■ **To do**
Once the line with "Click the Starter plan $9/mo price" has been located in the records below, set down that line and all subsequent lines exactly, omitting the pictures.

(Beginning of Input records)

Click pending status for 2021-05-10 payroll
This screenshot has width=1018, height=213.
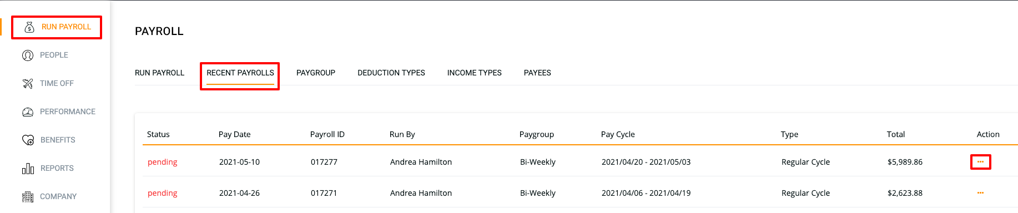[163, 162]
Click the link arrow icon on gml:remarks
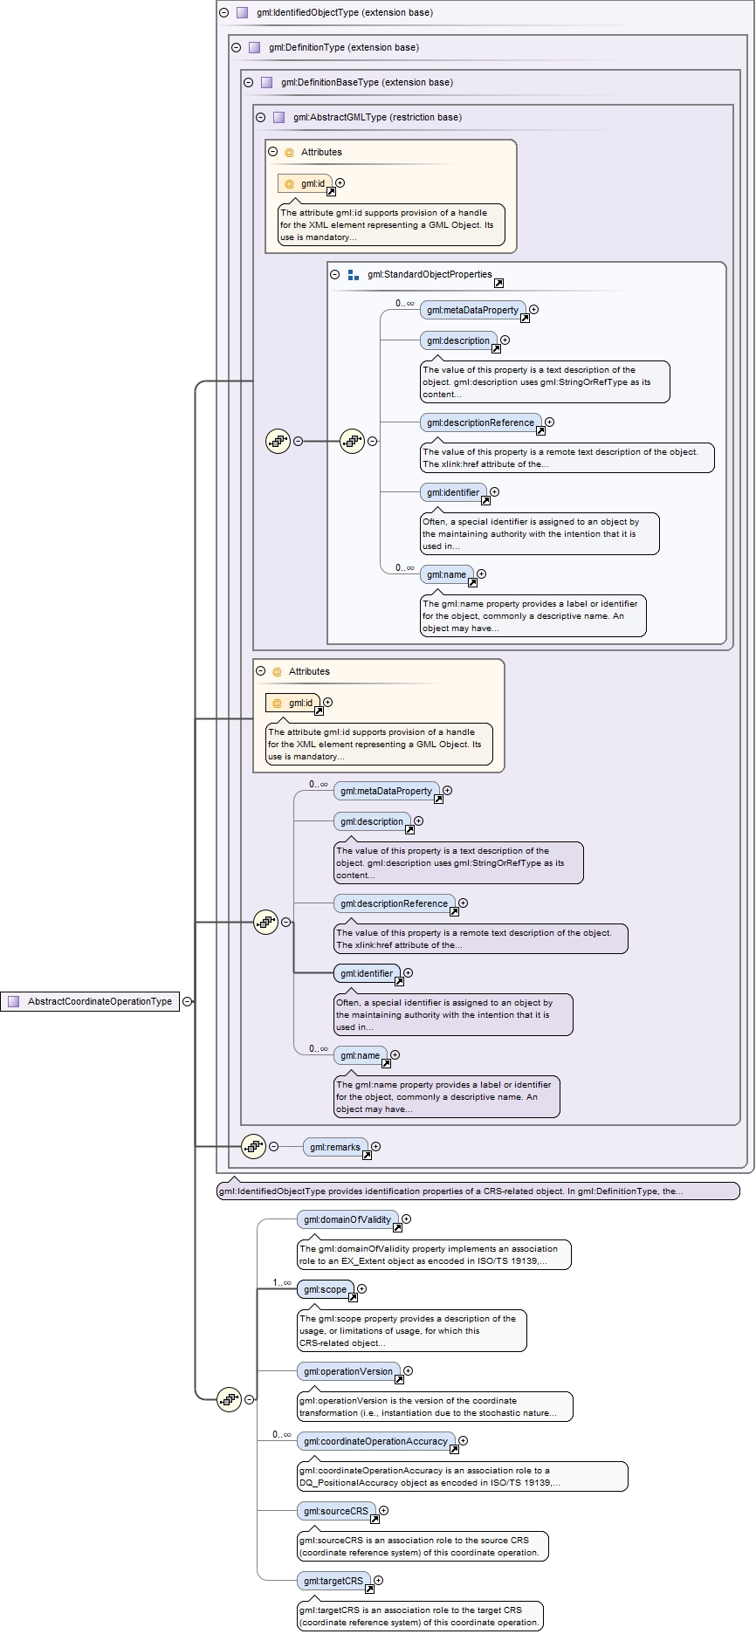This screenshot has width=756, height=1634. tap(367, 1155)
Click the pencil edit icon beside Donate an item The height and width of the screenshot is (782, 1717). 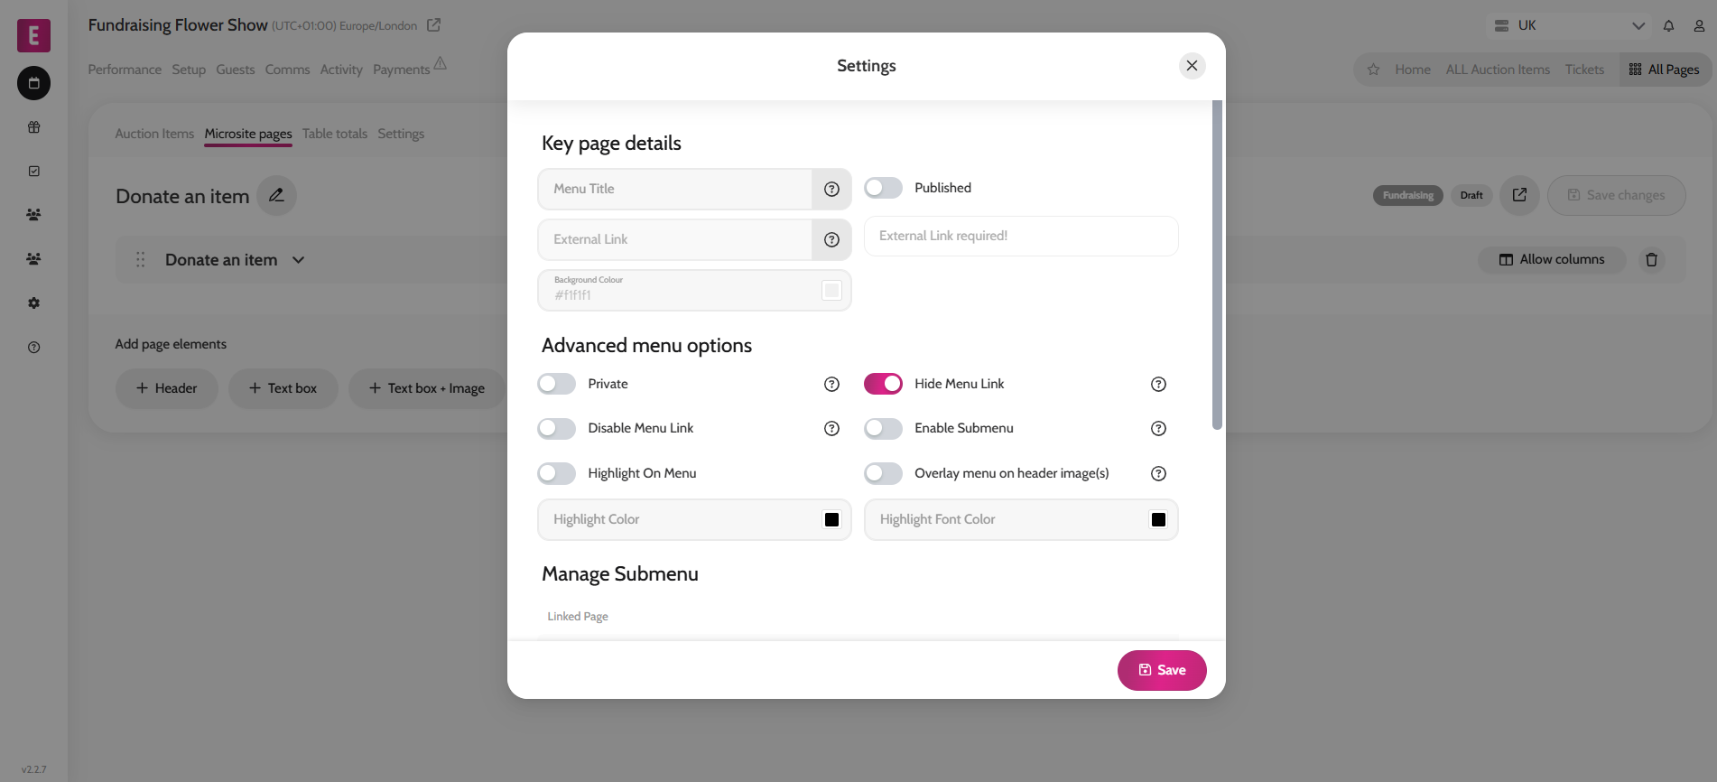276,195
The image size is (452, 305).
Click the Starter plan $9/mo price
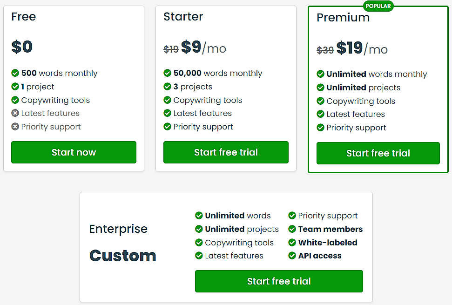[203, 47]
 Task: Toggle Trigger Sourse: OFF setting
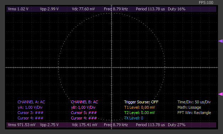pos(141,102)
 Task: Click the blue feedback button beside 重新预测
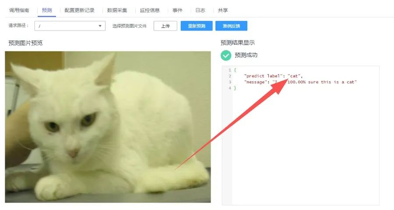pos(231,26)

(End of Input records)

■ **Result below**
Click the Starter plan $9/mo price
[203, 47]
 Task: Toggle Trigger Sourse: OFF setting
pos(141,102)
 Task: Click the blue feedback button beside 重新预测
pos(231,26)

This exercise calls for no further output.